Embora não tenham sido divulgados detalhes sobre a operação, o fato de o procedimento ter durado cinco horas sugere que a equipe cirúrgica liderada pelo Dr. Ignacio Ginebreda enfrentou um problema muito mais complexo do que inicialmente previsto.
Após o acidente, Aldeguer foi levado de ambulância ao Hospital Universitário La Fe, em Valência, e de lá transferido para Barcelona, onde foi operado na sexta-feira. “O pior já passou”, disse o piloto de La Nora no post publicado pela sua equipa na terça-feira e que veio acompanhado da sua primeira fotografia desde o acidente.
Felizmente para Aldeguer, a cirurgia ficou para trás e a partir de agora o seu único objectivo deverá ser recuperar para poder voltar a rodar sem ser limitado pelos efeitos da queda. Ele deve enfrentar o caminho sem pressa, sem forçar – algo que é muito mais fácil de dizer do que fazer, especialmente porque este revés chega no pior momento possível e é susceptível de ter consequências desportivas significativas a curto e médio prazo.
Ninguém se atreveu a especificar por quanto tempo ele ficará afastado. Porém, a Autosport entende que será difícil para ele voltar à moto para treinar antes do início de abril. Segundo o calendário, seu retorno aconteceria por volta da quarta corrida da temporada, no Catar. Até lá, espera-se que os lugares mais cobiçados da grelha de 2027 já estejam ocupados.

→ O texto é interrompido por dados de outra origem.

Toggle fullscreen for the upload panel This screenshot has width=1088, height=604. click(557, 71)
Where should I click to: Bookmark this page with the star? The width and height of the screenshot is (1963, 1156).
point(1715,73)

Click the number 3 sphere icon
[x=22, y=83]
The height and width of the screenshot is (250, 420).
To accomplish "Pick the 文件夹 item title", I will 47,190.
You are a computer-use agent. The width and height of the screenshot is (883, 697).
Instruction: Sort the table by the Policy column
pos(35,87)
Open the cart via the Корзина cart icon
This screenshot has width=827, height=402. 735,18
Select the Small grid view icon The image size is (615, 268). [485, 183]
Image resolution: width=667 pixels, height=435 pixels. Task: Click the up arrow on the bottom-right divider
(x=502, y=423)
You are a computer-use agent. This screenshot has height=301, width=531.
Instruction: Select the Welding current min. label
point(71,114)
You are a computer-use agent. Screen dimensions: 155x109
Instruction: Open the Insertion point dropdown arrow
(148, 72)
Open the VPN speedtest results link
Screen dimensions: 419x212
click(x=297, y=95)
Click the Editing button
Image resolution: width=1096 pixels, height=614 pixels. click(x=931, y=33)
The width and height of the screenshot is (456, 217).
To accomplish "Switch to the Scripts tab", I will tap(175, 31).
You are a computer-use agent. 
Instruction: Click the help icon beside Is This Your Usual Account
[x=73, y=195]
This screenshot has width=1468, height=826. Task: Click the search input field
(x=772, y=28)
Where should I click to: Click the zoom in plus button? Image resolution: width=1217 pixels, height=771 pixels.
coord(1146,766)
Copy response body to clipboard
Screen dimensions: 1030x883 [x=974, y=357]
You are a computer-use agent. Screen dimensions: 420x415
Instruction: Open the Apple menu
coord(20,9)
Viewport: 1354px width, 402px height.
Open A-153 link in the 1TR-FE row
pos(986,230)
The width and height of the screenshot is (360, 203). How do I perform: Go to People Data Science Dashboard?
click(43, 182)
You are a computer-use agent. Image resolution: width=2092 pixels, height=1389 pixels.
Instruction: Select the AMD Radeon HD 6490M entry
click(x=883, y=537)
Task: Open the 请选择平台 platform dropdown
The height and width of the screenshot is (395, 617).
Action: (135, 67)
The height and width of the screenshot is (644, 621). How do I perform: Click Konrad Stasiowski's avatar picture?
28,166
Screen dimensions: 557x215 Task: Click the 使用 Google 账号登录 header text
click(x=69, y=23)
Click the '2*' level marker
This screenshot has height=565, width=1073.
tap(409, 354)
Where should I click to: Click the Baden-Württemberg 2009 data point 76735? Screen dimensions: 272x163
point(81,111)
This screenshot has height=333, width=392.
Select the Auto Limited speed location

Fermín Aldeguer, Gresini Racing
Foto por: Gold and Goose Photography / LAT Images / via Getty Images
Aldeguer, o melhor estreante da temporada passada na categoria rainha com uma vitória e três pódios no seu ano de estreia, aproximou-se de 2026 com o objectivo de ganhar ainda mais fama para melhorar as suas actuais condições na Gresini, onde lhe foi dada uma Ducati com um ano de idade. Qualquer esperança que ele tivesse de convencer a fábrica de Borgo Panigale de que merecia uma das máquinas oficiais da Desmosedici que aparecerão no circuito quando os novos regulamentos técnicos entrarem em vigor quase certamente permaneceu no circuito da Aspar, exactamente onde ele caiu.
O mercado de pilotos não espera por ninguém e certamente não por quem determinará o grid daqui a dois anos. O revés tira Aldeguer da corrida, entre aqueles que esperam se juntar a Marc Márquez sob o teto da garagem de fábrica da Ducati, assumindo que os executivos ainda não escolheram um companheiro de equipe para ele. Todos os sinais apontam para que a moto não vá para o piloto da Gresini, que agora é forçado a recalibrar o seu foco e concentrar-se única e exclusivamente num processo de reabilitação que não será curto e deve ser enfrentado sem atalhos.
A provação suportada pelo mais velho dos irmãos Márquez – alguém com quem Aldeguer tem uma ligação estreita – depois de forçar o seu regresso de um braço partido em 2020 é o aviso mais claro sobre os perigos de tentar acelerar os tempos de recuperação. Aldeguer pode ter perdido o comboio que esperava embarcar em 2027, mas a sua jornada no MotoGP vai muito além dessa data, especialmente considerando que ele tem apenas 20 anos e já mostrou do que é capaz.